La competencia tributaria para la autoliquidación del Impuesto sobre Sucesiones y Donaciones se determina por la residencia habitual del causante en la fecha del devengo (fallecimiento), conforme al art. 32 de la Ley 22/2009. En el caso examinado, esa residencia correspondía a Castilla-León, siendo ante sus órganos tributarios donde procede presentar la autoliquidación. La vecindad civil del causante es cuestión de naturaleza no tributaria ajena a la competencia de la DGT, aunque la legítima en régimen del Código Civil (aplicable en defecto de derecho foral) corresponde a hijos y descendientes en las dos terceras partes del haber hereditario, y al cónyuge en la forma prevista en el art. 834.
Hechos
Ver cuestión planteada
Cuestión planteada
Determinación de la vecindad civil de causante fallecido en León. Territorio en que procede la presentación de la autoliquidación del Impuesto sobre Sucesiones y Donaciones. Legítimas aplicables.
Contestación
En relación con las cuestiones planteadas, este Centro Directivo, en el ámbito de los tributos de su competencia, establece lo siguiente:
El artículo 32 de la Ley 22/2009, de 18 de diciembre, por la que se regula el sistema de financiación de las Comunidades Autónomas de Régimen Común y Ciudades con Estatuto de Autonomía y se modifican determinadas normas tributarias (BOE del 19 de diciembre) establece, para las adquisiciones “mortis causa”, que el punto de conexión territorial a una determinada Comunidad Autónoma vendrá determinado por la residencia habitual del causante a la fecha del devengo, es decir, en este caso, del fallecimiento.
Se aplicará, también de conformidad con dicho artículo, la normativa de aquella Comunidad Autónoma en la que el causante hubiese tenido residencia habitual conforme a lo previsto en el artículo 28.1.1º b) de la Ley, precepto, apartado y letra que toma en cuenta aquel territorio donde el causante hubiese permanecido durante un mayor número de días dentro “del periodo de los cinco años inmediatamente anteriores, contados de fecha a fecha, que finalice el día anterior al de devengo, en el Impuesto sobre Sucesiones y Donaciones.”
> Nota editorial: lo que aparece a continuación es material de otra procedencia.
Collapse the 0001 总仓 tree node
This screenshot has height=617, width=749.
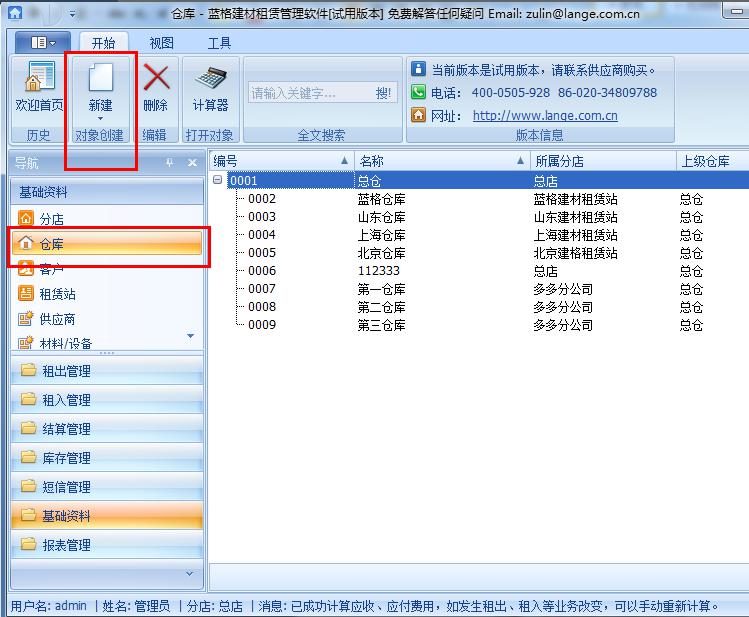pos(218,181)
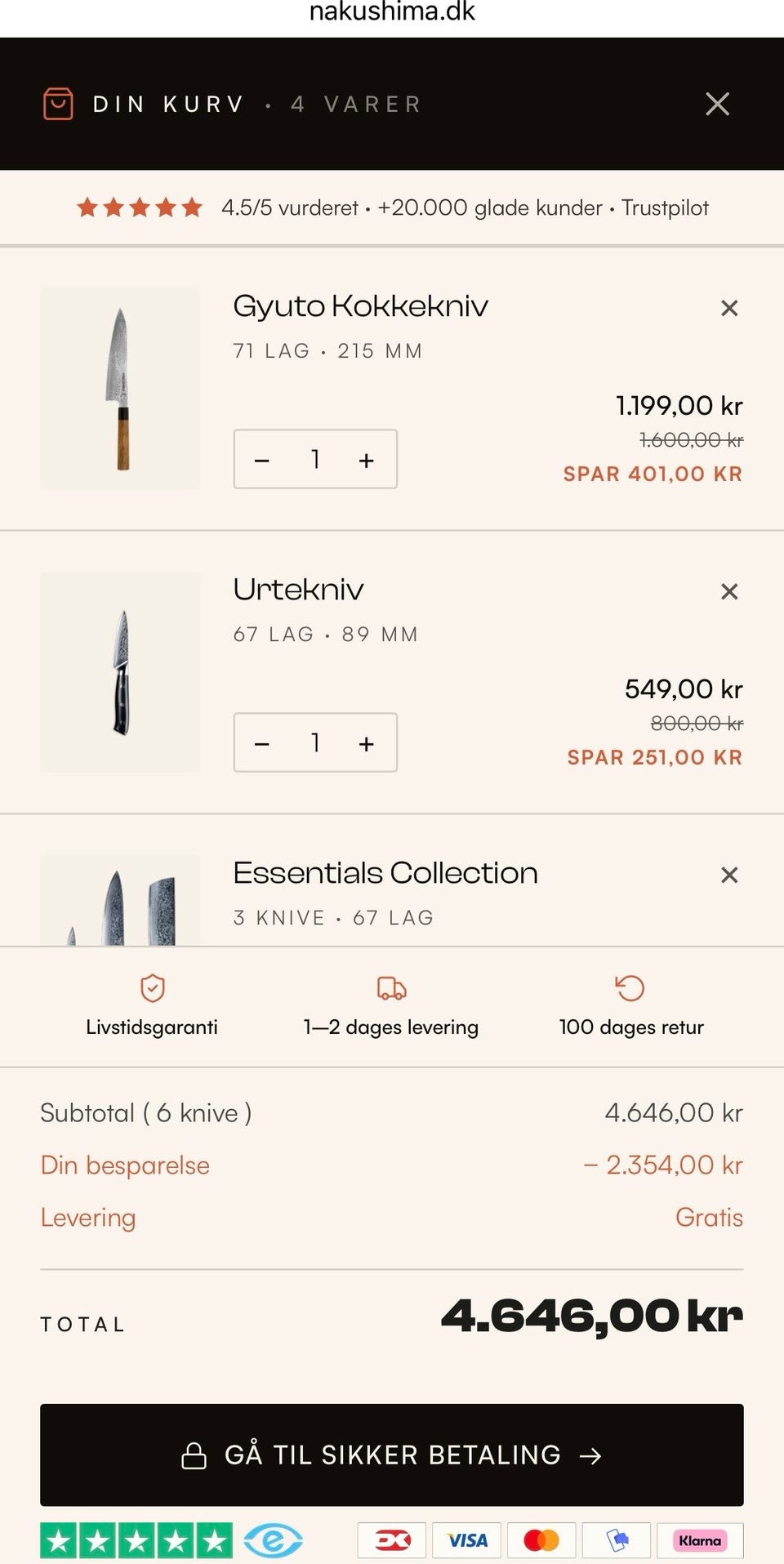Open the Urtekniv product thumbnail
Viewport: 784px width, 1564px height.
click(120, 672)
De acuerdo con lo anterior y para el caso planteado en el escrito de consulta, la residencia habitual del causante correspondía a Castilla-León, ante cuyos órganos tributarios procedería la presentación de la autoliquidación por el impuesto sucesorio.
Por lo que respecta a si el causante tenía vecindad civil en territorio común o en uno de los de derecho especial o foral es cuestión de naturaleza no tributaria sobre la que esta Dirección General no puede pronunciarse, máxime si del escrito no resulta si la vecindad civil anterior del causante tenía naturaleza originaria o derivada. En cualquier caso y a título meramente informativo, cabe señalar que, en el régimen del Código Civil, son legitimarios tanto los hijos y descendientes respecto de sus padres y ascendientes (art. 807.1º) como el viudo o viuda en la forma y medida que establece el Código (art. 807.3º). La legítima de los primeros es de las dos terceras partes del haber hereditario (art. 808), mientras que el cónyuge que al morir su consorte no se hubiere separado o lo estuviere por culpa del difunto y concurriere a la herencia con hijos o descendientes, tendrá derecho al usufructo del tercio de mejora (art. 834), que constituye una de las dos partes a que se ha hecho referencia.
Lo que comunico a Vd. con efectos vinculantes, conforme a lo dispuesto en el apartado 1 del artículo 89 de la Ley 58/2003, de 17 de diciembre, General Tributaria.